Haplotype analysis in Australian hemochromatosis patients: evidence for a predominant ancestral haplotype exclusively associated with hemochromatosis

Abstract

Hemochromatosis (HC), an inherited disorder of iron metabolism, shows a very strong founder effect in Australia, with the majority of patients being of Celtic (Scots/Irish) origin. Australian HC patients thus provide an ideal group in which to examine HC-gene-region haplotypes, to analyze the extent of linkage disequilibrium and genetic heterogeneity in HC. We have analyzed chromosomes from 26 multiply affected HC pedigrees, and we were able to assign HC status unambiguously to 107 chromosomes--64 as affected and 43 as unaffected. The haplotypes examined comprise the following highly polymorphic markers: the serological marker HLA-A and the microsatellites D6S248, D6S265, HLA-F, and D6S105. All show highly significant allelic association with HC and no evidence of separation from the disease locus by recombination. Analysis identified a predominant ancestral haplotype comprising alleles 5-1-3-2-8 (marker order: D6S248-D6S265-HLA-A-HLA-F-D6S105), present in 21 (33%) of 64 affected chromosomes, and exclusively associated with HC (haplotype relative risk 903).
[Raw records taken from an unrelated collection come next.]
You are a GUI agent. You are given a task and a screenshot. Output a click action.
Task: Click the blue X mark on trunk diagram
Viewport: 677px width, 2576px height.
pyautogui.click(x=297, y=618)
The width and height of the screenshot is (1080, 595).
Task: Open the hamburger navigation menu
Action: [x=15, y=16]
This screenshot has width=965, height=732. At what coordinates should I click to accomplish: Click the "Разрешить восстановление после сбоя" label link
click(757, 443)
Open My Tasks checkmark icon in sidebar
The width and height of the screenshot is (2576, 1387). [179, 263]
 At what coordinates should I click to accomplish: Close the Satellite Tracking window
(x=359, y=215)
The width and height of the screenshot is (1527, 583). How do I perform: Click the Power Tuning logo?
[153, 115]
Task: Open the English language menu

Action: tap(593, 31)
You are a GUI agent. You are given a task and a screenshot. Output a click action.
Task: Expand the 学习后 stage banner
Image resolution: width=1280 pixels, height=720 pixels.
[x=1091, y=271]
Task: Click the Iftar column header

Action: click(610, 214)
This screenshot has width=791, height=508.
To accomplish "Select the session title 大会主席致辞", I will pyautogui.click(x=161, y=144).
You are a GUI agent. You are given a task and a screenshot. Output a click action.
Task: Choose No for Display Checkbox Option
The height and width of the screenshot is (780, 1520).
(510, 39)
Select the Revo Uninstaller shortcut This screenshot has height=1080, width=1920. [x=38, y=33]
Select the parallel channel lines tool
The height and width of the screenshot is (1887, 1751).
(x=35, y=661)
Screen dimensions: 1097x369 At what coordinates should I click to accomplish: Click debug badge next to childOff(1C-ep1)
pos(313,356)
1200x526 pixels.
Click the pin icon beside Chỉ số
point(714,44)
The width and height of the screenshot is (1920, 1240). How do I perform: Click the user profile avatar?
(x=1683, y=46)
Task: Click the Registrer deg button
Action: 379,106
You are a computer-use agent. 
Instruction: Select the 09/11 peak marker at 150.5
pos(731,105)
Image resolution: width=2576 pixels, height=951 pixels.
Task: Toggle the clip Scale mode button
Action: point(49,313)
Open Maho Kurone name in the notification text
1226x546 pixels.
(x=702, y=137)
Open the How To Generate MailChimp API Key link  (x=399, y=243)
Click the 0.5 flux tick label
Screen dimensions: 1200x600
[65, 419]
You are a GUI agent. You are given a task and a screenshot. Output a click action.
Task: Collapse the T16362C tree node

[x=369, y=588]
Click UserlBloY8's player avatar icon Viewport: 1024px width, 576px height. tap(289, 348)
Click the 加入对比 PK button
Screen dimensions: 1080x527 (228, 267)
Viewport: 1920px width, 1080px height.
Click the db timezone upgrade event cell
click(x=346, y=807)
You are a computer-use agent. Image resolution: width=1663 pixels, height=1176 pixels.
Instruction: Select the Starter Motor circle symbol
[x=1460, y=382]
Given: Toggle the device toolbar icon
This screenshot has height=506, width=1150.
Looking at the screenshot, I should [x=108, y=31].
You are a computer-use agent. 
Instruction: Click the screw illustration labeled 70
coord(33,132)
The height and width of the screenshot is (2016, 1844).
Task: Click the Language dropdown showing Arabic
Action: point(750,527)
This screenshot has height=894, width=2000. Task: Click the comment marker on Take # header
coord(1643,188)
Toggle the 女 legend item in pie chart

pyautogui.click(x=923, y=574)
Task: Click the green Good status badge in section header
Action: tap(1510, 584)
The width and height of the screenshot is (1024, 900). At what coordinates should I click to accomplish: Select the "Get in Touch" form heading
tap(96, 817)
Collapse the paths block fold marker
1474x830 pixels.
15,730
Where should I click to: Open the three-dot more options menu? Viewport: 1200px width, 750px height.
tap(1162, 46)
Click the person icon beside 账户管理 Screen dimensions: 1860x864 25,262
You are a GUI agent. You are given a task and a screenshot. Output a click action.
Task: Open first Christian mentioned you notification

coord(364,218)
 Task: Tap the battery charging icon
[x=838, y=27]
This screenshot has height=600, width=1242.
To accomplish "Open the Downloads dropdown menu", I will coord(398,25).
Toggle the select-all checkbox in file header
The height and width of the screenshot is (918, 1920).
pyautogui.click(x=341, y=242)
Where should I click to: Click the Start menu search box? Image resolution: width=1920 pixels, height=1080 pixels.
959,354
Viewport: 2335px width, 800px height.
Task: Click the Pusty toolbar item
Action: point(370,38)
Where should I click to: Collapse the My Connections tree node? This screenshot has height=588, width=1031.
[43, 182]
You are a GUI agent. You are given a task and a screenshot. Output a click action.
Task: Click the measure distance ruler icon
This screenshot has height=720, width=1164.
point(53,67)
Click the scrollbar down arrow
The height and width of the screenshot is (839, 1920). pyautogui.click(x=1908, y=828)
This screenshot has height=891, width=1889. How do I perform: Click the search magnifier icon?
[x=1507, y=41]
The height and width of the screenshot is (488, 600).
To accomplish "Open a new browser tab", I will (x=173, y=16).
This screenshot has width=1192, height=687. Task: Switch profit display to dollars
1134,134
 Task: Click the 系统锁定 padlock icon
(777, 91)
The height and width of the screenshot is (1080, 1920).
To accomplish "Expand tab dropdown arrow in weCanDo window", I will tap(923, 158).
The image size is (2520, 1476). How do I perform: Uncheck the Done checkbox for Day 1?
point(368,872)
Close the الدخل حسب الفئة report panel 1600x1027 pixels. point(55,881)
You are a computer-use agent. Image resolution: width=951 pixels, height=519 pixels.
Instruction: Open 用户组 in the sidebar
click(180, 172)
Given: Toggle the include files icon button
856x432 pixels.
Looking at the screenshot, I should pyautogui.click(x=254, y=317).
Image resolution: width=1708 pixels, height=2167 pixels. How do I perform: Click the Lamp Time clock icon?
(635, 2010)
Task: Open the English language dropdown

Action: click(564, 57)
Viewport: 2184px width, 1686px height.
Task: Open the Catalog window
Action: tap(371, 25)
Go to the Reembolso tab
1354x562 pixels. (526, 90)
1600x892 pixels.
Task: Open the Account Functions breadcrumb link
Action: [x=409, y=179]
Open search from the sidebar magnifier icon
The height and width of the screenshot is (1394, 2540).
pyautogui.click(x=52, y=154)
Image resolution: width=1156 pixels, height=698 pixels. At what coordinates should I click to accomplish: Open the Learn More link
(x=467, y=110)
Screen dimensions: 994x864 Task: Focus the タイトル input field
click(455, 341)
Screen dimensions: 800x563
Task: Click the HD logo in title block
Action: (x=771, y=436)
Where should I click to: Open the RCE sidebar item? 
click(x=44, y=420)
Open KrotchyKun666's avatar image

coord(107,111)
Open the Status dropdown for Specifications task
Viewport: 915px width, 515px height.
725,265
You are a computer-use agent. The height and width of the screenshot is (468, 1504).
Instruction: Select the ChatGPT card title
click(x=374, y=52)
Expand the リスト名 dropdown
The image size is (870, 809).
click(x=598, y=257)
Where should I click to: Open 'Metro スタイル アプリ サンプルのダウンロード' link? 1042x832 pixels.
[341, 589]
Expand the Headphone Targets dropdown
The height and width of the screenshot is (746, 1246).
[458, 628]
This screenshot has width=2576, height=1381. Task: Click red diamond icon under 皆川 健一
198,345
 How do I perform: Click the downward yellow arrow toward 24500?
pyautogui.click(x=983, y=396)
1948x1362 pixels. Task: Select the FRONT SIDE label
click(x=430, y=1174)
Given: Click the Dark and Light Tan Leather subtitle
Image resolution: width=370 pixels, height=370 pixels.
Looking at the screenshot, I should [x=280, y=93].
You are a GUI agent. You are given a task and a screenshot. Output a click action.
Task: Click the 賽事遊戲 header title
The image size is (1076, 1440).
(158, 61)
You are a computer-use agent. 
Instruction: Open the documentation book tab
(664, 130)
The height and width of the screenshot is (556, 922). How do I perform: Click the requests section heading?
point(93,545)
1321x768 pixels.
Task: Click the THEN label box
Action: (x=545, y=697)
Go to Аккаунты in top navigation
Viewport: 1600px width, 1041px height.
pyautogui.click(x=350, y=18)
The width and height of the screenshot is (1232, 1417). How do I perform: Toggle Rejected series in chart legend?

No other common haplotype was significantly associated with HC. Haplotype analysis in Australian HC patients thus provides strong evidence for (a) the introduction of HC into this population on an ancestral haplotype, (b) a common mutation associated with HC in Australian patients, and (c) a candidate HC-gene region extending between and including D6S248 and D6S105.